No sudo needed. Add the PATH export to your .bashrc and you're done. Flutter 3.41.2 installed and running in under five minutes.

The Flask + Flutter Integration

The key architectural decision was serving the Flutter Web build from the Flask server itself. This means a single process serves both the API and the frontend:

from flask import Flask, send_from_directory

app = Flask(__name__, static_folder='flutter_build/web')

@app.route('/')
def serve_flutter():
    return send_from_directory(app.static_folder, 'index.html')

@app.route('/api/sessions', methods=['GET'])
def list_sessions():
    # Read Claude Code JSONL files
    sessions = parse_jsonl_sessions(HISTORY_DIR)
    return jsonify(sessions)

@app.route('/api/generate', methods=['POST'])
def generate():
    # Forward to local vLLM endpoint
    prompt = build_prompt(request.json)
    response = call_local_llm(prompt)
    return jsonify({"result": response})

The build script compiles Flutter to static web assets and copies them into the Flask project:

cd flutter_app && flutter build web --release
cp -r build/web ../flask_server/flutter_build/web

One python app.py command and everything runs. No CORS configuration. No separate dev servers. No nginx reverse proxy for development.

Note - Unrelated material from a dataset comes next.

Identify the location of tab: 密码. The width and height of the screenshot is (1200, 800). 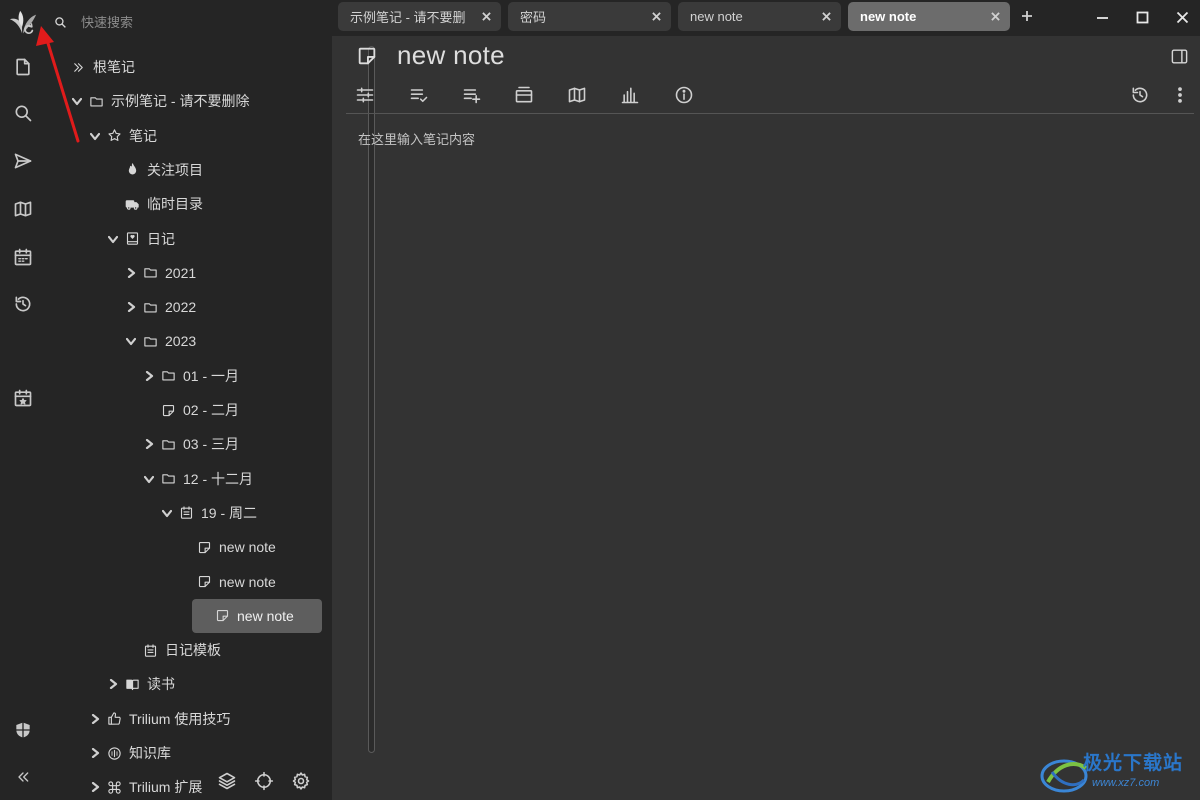
(590, 16).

874MB of History: What Local LLMs Can Do That Cloud Can't

The entire point of this project is that 874MB of personal development history should never leave your machine. Cloud APIs have terms of service, data retention policies, and potential training data usage. A local LLM running on your own hardware has none of these concerns.

With Nemotron 9B running on an RTX 5090, the session-to-blog feature processes a typical 50KB conversation and generates a 1,500-word blog post in about 12 seconds. The project retrospective — which analyzes multiple sessions and cross-references patterns — takes about 45 seconds but produces genuinely insightful output about recurring problems, commonly used patterns, and skill progression over time.

Lessons Learned

Start with real data. The original five apps with synthetic data were forgettable. The moment real personal data entered the picture, the project became genuinely useful.

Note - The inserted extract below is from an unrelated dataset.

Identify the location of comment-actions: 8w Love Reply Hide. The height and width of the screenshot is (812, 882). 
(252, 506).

Flutter Web is production-ready for internal tools. The performance is fine for CRUD apps and dashboards. Don't expect 60fps animations, but for a tool that displays text and makes API calls, it's perfectly smooth.

Serve everything from one process during development. The Flask-serves-Flutter pattern eliminates an entire class of development headaches. Add nginx or Cloudflare in front for production, but keep development simple.

Local LLMs need local UIs. Running a model on your machine but accessing it through a cloud-hosted frontend defeats the purpose. The entire chain — UI, API, model — should run locally for genuine data privacy.